The global financial crisis happened 10 years ago. Financial reporting standards in place were inadequate, falling profoundly short of regulating a system that crashed and burned with repercussions almost as severe as those of the Great Depression decades earlier. The latest financial reporting standards aim to set and maintain thorough global accounting standards.

South Africa has to urgently prepare for IFRS 15, 9, 16 and 17. 

Speaking at the Finance Indaba 2018 at the Sandton Convention Centre, Bruce Mackenzie, managing director at W.consulting said: 

“We’ve seen the biggest changes in decades in terms of financial reporting. It’s a robust framework. There’s greater simplicity, more consistency, and a more forward-looking approach, but it’s nonetheless intimidating.”
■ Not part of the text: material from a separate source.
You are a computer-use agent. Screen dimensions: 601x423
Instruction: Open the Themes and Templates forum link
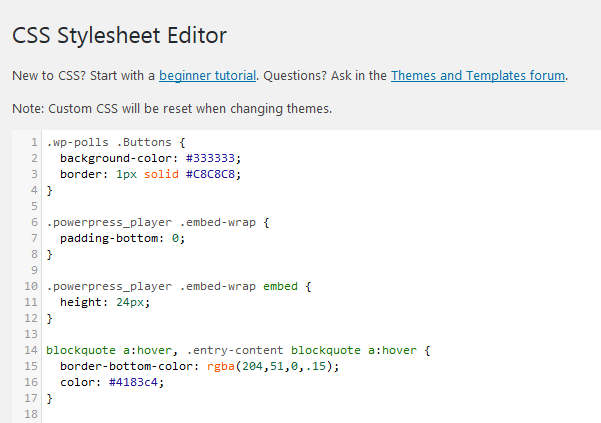pos(478,75)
IFRS 9 is the new gold standard on financial instruments, with its predecessor IAS 39, written for banks. IFRS 9 fundamentally changes how we classify and measure, and how we look at impairment and hedge accounting. “Even though we’ve had IFRS 9 since 2014, only about half of us have read it,” said Bruce.  

His aim though, was not to scare the finance professionals into submission. “We have to accept we’re in a state of flux and that change is the new normal,” said Bruce. The auditing landscape is particularly under pressure in South Africa, following the questioning of its independence.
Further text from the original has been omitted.